◆ Seitentext

Alles fing mit der mehrtägigen Feierei rund um die Verleihung der Abiturzeugnisse an. Ich hatte für unsere Große eine kleine Schultüte vorbereitet. Angelehnt an ihre damalige Schultüte zur Einschulung im August 2013, die auch mit einem Einhorn verziert war. Drin war eine Kette mit einem symbolischen Anhänger zur Erinnerung an diesen Tag und diesen Abschnitt des Lebens.
Bitter fand ich die Diskussion, die nur ein paar Tage später in den Medien aufkam: das Abitur wäre zu leicht und das Abitur würde zu oft mit "Eins" benotet. Gerade die heutigen Jahrgänge hatten mit vielen Widrigkeiten zu kämpfen: zunächst monatelanges Lernen zu Hause wegen der Corona-Pandemie, Isolation, Wegfall aller Hobbys und dann ständiger Unterrichtsausfall, fehlende Lehrkräfte und veralteter Unterricht. Die Einflüsse der "sozialen" Medien nahmen immer mehr zu, gleichzeitig fehlten immer mehr Orte, an denen Jugendliche sich treffen können.
Vor diesem Hintergrund ist die Leistung der Jungendlichen nicht zu unterschätzen. Das Abitur ist außerdem keine Momentaufnahme sondern Zeugnis aller Leistungen (mindestens) der letzten beiden Schuljahre. Unsere Große ist da vergleichsweise gut durchgekommen, nicht zuletzt wegen ihrer Theatergruppe und der Jugendgruppe in der Gemeinde. In diesen Gruppen fand sie Gleichgesinnte und Halt, was mich sehr für sie freut.

◆ Aufgaben
A) Gib den Absatz des Seitentexts, der mit „Bitter fand ich die Diskussion“ beginnt, als Stichpunktliste wieder. Die wichtigsten Fakten müssen erhalten bleiben.
B) Fasse den Seitentext bitte in drei Sätzen zusammen.

◆ Bereitgestelltes Material
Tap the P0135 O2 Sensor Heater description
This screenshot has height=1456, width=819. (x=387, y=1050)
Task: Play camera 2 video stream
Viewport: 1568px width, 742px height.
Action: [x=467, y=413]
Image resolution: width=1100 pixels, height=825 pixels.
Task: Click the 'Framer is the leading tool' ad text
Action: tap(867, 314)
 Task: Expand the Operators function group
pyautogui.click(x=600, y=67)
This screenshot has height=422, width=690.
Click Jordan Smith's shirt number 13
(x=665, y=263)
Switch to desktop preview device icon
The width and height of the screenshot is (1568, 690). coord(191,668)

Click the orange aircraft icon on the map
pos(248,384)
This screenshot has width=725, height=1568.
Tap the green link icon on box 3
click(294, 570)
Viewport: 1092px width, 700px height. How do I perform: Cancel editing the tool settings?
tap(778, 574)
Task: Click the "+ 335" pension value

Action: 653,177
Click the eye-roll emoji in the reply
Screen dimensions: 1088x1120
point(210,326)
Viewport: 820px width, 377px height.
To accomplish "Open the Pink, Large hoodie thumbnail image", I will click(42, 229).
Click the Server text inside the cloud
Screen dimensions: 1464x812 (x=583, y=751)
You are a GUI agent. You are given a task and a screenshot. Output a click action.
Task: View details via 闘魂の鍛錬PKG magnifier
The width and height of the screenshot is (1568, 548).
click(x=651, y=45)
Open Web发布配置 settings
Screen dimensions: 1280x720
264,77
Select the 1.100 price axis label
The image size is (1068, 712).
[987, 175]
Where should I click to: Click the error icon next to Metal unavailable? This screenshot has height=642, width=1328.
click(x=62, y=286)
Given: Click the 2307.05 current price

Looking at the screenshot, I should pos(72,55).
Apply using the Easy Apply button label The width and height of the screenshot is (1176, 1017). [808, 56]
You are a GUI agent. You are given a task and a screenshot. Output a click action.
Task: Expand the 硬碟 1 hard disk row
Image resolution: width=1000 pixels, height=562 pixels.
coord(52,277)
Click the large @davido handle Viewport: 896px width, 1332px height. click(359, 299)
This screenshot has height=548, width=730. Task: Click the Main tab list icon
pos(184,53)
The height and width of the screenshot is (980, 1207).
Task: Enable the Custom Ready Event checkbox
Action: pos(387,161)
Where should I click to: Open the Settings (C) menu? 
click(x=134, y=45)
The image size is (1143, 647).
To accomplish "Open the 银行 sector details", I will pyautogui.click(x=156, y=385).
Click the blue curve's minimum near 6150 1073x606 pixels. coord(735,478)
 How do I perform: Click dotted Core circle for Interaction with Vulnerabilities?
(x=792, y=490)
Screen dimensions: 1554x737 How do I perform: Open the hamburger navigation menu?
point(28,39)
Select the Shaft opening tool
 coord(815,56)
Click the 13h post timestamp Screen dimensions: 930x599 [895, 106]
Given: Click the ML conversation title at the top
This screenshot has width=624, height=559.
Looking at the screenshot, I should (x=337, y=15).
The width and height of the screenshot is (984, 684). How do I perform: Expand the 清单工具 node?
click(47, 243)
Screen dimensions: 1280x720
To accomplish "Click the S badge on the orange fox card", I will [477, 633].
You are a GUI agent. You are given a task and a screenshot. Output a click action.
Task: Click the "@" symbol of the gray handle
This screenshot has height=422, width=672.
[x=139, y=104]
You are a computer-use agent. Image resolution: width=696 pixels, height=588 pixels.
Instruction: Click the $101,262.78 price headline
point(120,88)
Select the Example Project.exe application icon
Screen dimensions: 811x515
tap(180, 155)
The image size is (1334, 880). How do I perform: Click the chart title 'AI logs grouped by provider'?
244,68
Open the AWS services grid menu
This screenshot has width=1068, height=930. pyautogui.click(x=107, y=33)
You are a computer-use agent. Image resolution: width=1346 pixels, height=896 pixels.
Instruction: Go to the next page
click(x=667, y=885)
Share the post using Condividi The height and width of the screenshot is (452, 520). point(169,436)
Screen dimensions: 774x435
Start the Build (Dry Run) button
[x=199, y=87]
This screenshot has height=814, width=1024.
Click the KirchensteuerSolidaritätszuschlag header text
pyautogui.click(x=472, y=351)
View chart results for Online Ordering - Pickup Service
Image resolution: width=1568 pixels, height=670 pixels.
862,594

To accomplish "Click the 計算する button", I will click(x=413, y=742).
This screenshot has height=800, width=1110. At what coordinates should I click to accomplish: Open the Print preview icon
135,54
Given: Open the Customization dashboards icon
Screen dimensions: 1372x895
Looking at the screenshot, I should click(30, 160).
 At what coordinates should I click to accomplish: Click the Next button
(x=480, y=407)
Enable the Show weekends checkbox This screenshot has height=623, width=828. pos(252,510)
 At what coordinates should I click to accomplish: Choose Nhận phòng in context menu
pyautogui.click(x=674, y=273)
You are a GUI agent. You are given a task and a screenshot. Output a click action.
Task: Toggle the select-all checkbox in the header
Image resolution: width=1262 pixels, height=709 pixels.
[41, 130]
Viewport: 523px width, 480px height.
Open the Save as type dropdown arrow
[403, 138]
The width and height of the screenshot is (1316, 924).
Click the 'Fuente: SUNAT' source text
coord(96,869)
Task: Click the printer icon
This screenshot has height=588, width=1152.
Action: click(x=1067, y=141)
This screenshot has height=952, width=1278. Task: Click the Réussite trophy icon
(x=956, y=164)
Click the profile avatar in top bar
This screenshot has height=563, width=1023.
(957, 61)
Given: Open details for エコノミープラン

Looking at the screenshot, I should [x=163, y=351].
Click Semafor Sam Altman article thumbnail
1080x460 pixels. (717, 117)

◆ Lösungen
A)
- Wenige Tage später kam in den Medien die Diskussion auf, das Abitur sei zu leicht und werde zu oft mit „Eins“ benotet. Diese Diskussion wird als bitter empfunden.
- Die heutigen Jahrgänge hatten mit vielen Widrigkeiten zu kämpfen:
  - monatelanges Lernen zu Hause wegen der Corona-Pandemie, Isolation und Wegfall aller Hobbys
  - danach ständiger Unterrichtsausfall, fehlende Lehrkräfte und veralteter Unterricht
- Der Einfluss der „sozialen“ Medien nahm zu.
- Gleichzeitig fehlten immer mehr Orte, an denen Jugendliche sich treffen können.

B) Zur Verleihung der Abiturzeugnisse bekam die Große eine kleine Schultüte mit einer Kette als Erinnerung an diesen Lebensabschnitt. Die kurz darauf in den Medien geführte Diskussion über ein zu leichtes Abitur wird als bitter empfunden, weil die heutigen Jahrgänge mit Corona-Lernen zu Hause, Isolation und Unterrichtsausfall zu kämpfen hatten. Die Große ist vergleichsweise gut durchgekommen, nicht zuletzt wegen ihrer Theatergruppe und der Jugendgruppe in der Gemeinde, wo sie Gleichgesinnte und Halt fand.